The strongest evidence comes from a 2023 analysis of the SWOG S0221 trial, a phase III study of early-stage breast cancer patients receiving paclitaxel. Among ~1,191 women, patients with vitamin D insufficiency (≤20 ng/mL) had a higher incidence of grade ≥3 chemotherapy-induced peripheral neuropathy than those with sufficient vitamin D (20.7% vs 14.2%; OR 1.57, 95% CI 1.14–2.15, P=.005). The association held after adjusting for age and paclitaxel schedule (adjusted OR 1.65, P=.003). The authors concluded that pretreatment vitamin D insufficiency is the first validated potentially modifiable predictive biomarker of CIPN from paclitaxel.
A 2024 study in Frontiers in Medicine of 129 cancer patients on adjuvant paclitaxel reinforced the finding and added a mechanistic clue relevant to your glutathione research: there was a significant decrease in GSH levels in the serum of patients after paclitaxel chemotherapy, with a more pronounced decline in the vitamin D-deficient group, suggesting vitamin D may protect against paclitaxel's oxidative stress.
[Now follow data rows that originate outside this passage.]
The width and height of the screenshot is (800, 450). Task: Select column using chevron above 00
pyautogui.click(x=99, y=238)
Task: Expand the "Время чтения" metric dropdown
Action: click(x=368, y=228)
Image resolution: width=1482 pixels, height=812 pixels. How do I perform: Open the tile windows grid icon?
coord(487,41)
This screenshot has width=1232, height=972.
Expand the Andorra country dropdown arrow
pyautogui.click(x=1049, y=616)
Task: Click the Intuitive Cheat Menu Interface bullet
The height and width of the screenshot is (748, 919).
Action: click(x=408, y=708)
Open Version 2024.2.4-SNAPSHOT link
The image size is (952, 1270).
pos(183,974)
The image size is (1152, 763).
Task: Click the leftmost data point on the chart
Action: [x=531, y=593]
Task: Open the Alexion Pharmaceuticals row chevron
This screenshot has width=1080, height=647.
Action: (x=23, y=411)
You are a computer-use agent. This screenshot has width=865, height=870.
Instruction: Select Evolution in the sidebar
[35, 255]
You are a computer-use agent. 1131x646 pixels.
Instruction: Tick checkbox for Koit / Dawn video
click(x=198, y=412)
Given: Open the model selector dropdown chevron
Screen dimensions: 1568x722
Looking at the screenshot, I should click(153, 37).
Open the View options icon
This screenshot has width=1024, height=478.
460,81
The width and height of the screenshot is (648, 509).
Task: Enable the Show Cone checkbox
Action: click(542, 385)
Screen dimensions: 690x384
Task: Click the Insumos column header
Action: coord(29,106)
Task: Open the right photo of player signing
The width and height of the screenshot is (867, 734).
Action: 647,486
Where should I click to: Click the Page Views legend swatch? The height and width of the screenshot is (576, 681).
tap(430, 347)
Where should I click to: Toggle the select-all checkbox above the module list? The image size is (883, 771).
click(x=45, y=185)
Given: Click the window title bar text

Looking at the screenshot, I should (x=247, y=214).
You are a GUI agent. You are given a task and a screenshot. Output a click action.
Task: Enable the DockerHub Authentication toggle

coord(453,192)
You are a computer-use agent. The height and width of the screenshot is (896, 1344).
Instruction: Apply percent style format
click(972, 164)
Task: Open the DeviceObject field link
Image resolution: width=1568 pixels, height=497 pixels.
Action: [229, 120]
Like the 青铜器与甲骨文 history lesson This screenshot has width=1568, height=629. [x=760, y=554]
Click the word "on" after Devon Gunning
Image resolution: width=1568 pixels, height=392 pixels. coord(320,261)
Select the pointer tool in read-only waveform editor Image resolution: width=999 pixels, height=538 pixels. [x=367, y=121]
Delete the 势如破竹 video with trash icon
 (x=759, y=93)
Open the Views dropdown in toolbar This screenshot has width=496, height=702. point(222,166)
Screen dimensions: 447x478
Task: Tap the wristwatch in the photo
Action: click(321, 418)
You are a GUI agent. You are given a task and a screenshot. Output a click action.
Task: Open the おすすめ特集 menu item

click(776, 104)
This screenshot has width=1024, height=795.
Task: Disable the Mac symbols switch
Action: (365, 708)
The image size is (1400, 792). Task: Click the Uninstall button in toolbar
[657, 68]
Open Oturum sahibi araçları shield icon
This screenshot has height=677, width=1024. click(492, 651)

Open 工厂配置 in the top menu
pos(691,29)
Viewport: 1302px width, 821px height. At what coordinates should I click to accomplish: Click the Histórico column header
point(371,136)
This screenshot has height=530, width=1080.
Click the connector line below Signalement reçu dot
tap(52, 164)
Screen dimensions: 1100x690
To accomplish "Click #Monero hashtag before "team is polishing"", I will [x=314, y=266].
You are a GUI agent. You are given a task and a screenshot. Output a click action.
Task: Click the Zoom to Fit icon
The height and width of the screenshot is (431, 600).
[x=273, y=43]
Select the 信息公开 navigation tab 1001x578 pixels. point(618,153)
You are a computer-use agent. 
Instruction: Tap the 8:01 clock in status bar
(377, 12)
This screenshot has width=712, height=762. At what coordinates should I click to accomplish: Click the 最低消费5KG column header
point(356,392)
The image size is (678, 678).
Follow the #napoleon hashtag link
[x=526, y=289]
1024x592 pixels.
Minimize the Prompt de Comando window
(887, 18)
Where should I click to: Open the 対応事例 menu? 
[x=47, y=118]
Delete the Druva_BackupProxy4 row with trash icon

A few additional points worth noting for your wiki:
- Mechanism plausible. A mouse study reported that vitamin D deficiency induces mechanical hypersensitivity through microglial activation in the brain and spinal cord, similar to the effects of paclitaxel, and in mouse experiments, a vitamin D-deficient diet caused mechanical hypersensitivity and sensitized mice to paclitaxel.
- Racial disparity angle. Black patients had more prevalent vitamin D insufficiency (77.8% vs 28.6% in white patients) and increased PN risk (29.3% vs 13.5%); adjusting for vitamin D insufficiency decreased but did not eliminate the higher PN risk in Black patients — directly relevant to your health-equity work.
- Earlier signal. A 2020 Breast Cancer Res Treat paper (Jennaro et al.) had already reported that vitamin D deficiency increases severity of paclitaxel-induced peripheral neuropathy; the 2023 SWOG analysis was the validation.
- Caveat. These are observational/prospective-retrospective findings. Prospective trials are needed to determine whether vitamin D supplementation prevents CIPN and improves treatment outcomes — no RCT of supplementation-before-paclitaxel has reported yet.
Bottom line: the association is real and now validated in a phase III cohort, and there's a credible mechanism (microglial activation + glutathione depletion). The remaining gap is an interventional trial showing that correcting deficiency before chemotherapy actually prevents the neuropathy.